For many of us, the holidays offer a once-a-year time to visit with elderly relatives who live at a distance. A blog I wrote around the holidays offered tips on spotting when a loved one needs help. You certainly don't have to wait for the holidays to use these!
Mary Twomey, MSW, Co-Director, University of California, Irvine, Center of Excellence on Elder Abuse and Neglect offered these for us to share:
- Does an elderly loved one require help with chores or housekeeping, personal care, shopping and meal preparation, money management, transportation, medical checkups, or medications?
- Are they isolated or, do they live with others? If living with another, are they dependent on that person for care? Is that person an appropriate caregiver? During your visit, keep an eye out for warning signs of self-neglect, or abuse or neglect by others. If, before you make your trip, you suspect that your loved one needs extra assistance, plan a longer stay so that you can visit local aging service organizations during regular work hours.
- Make the most of your visits by taking some private time with the elder to discuss future planning. Allow time for them to express anxieties. You can decide together what needs to be done and who can help. Be observant while you are visiting.

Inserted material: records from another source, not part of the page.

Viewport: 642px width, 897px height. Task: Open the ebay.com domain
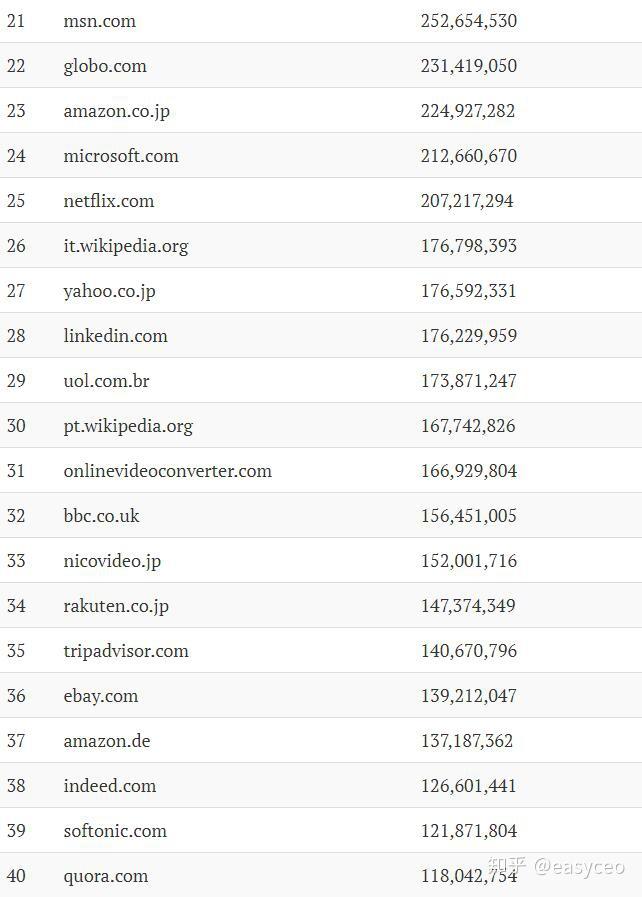coord(101,696)
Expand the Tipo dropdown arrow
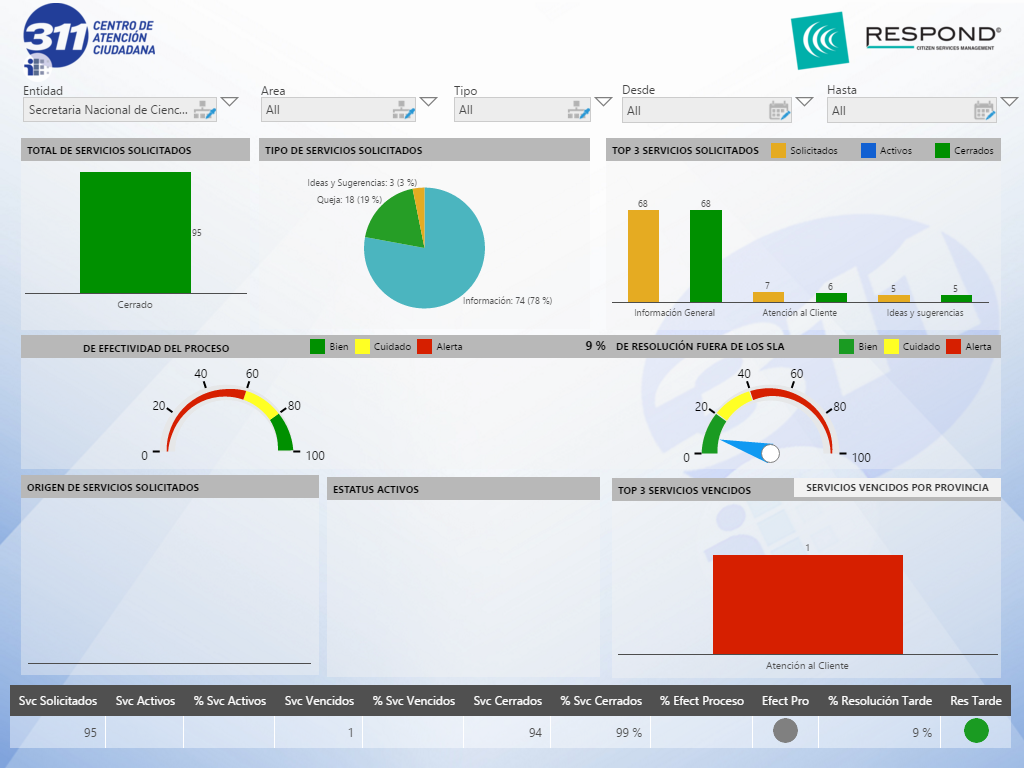This screenshot has height=768, width=1024. tap(603, 101)
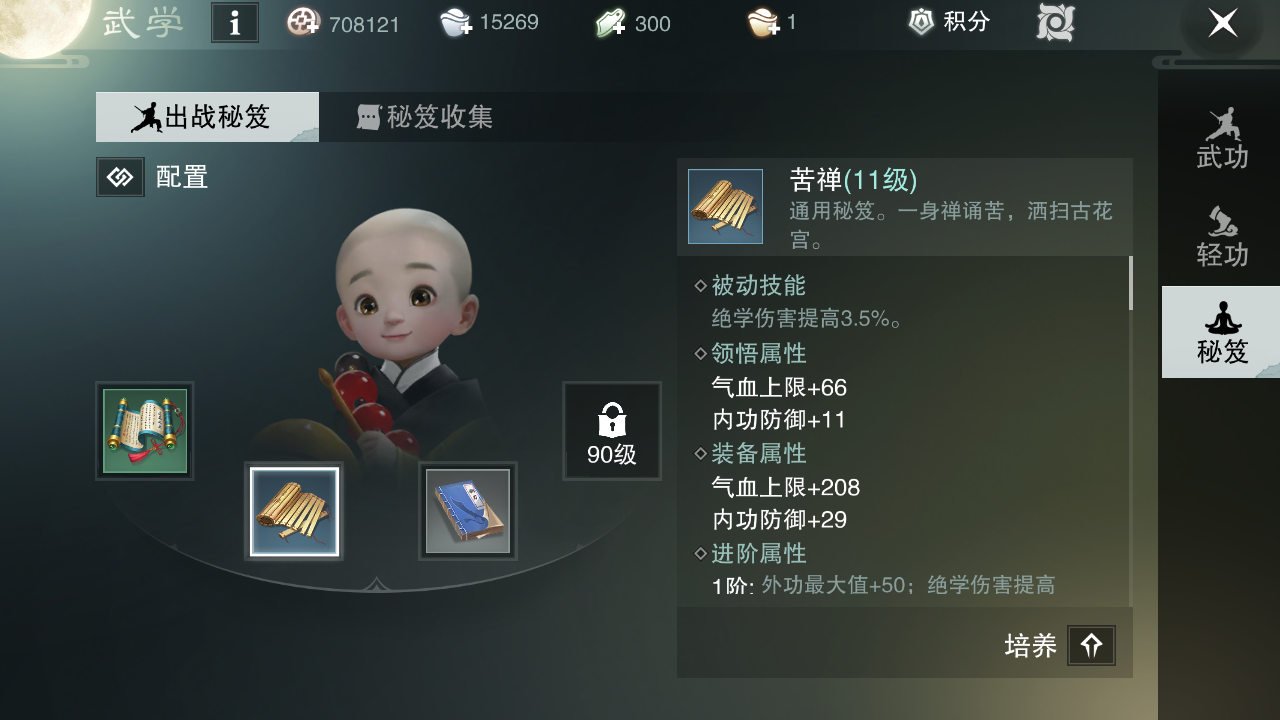Image resolution: width=1280 pixels, height=720 pixels.
Task: Open the 积分 shield points icon
Action: point(921,22)
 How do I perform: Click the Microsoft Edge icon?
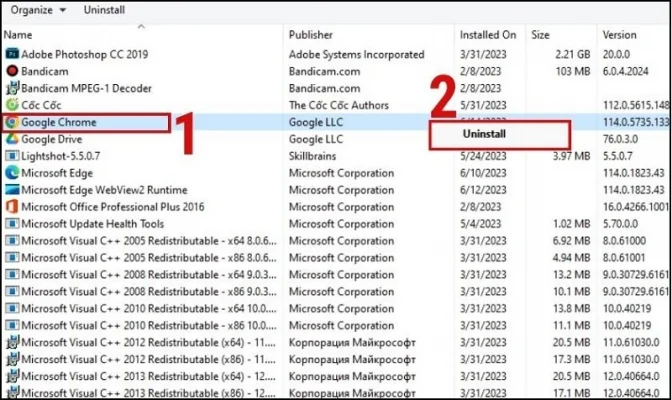11,173
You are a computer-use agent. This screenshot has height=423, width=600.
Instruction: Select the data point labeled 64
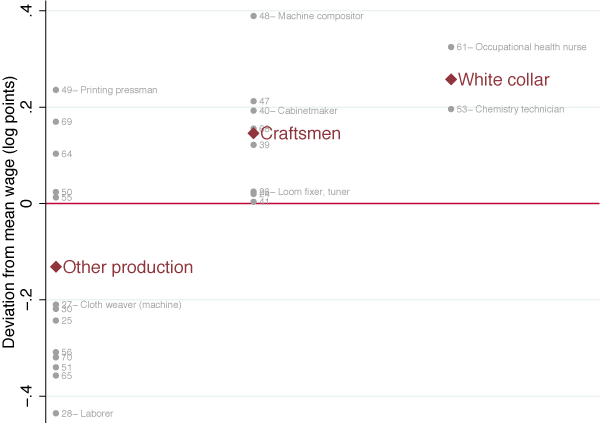click(x=56, y=154)
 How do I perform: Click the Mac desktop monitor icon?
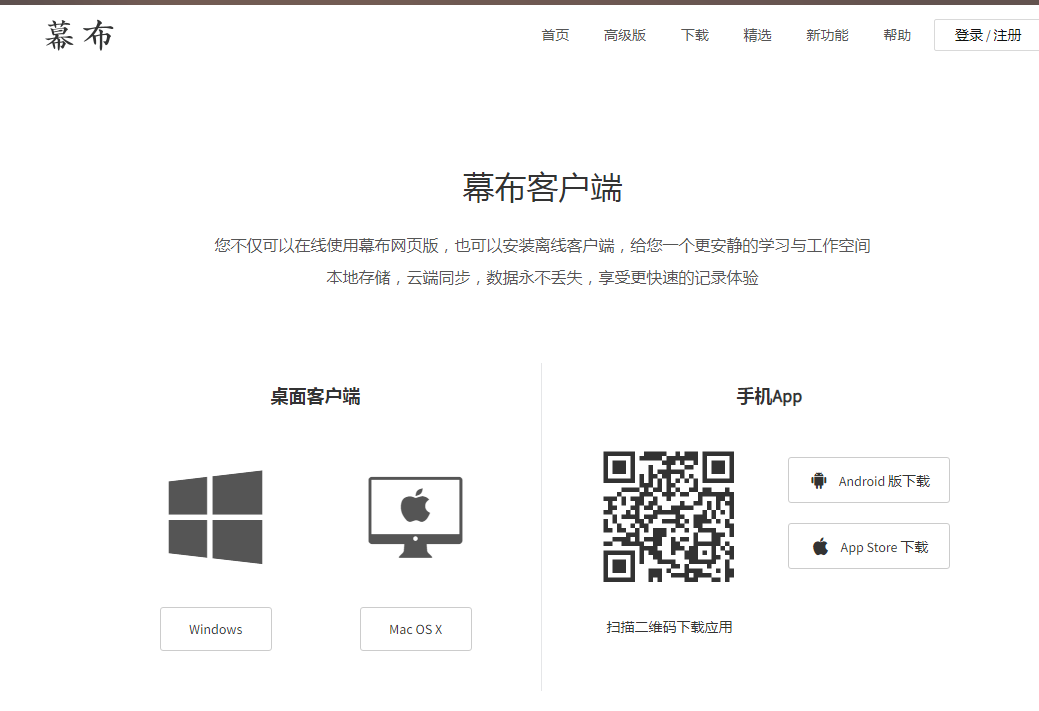pos(415,515)
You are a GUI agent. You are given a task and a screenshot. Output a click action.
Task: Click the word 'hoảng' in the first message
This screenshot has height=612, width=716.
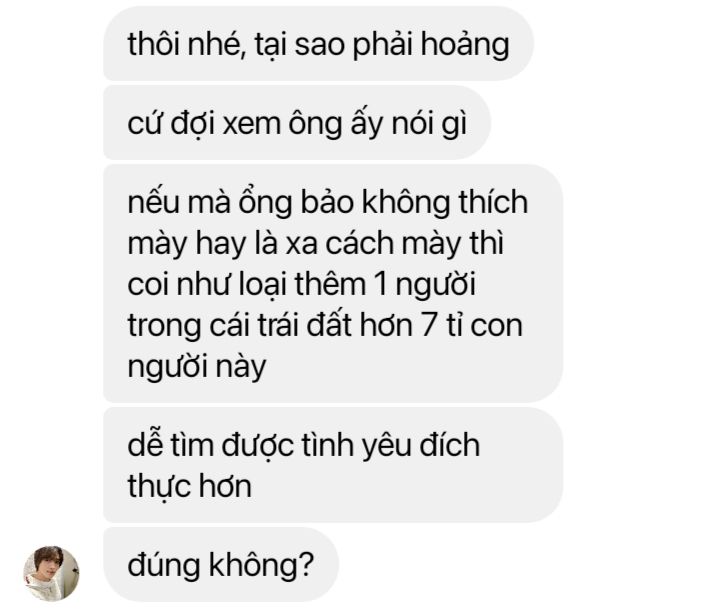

Elder abuse could be contributing to the need for assistance.Self-Neglect – If the senior lives alone and does not have anyone providing assistance, self-neglect may become an issue. Some things to look for include:
- Senior appears confused
- Senior is no longer able to handle meal preparation, house cleaning, laundry, bathing, or timely bill payment
- Senior seems depressed
- Senior is drinking too much or is overusing drugs
- Senior is falling frequently
- Senior appears undernourished, dehydrated, under-medicated, or is getting care for problems with eyesight, hearing, dental problems, continence, etc.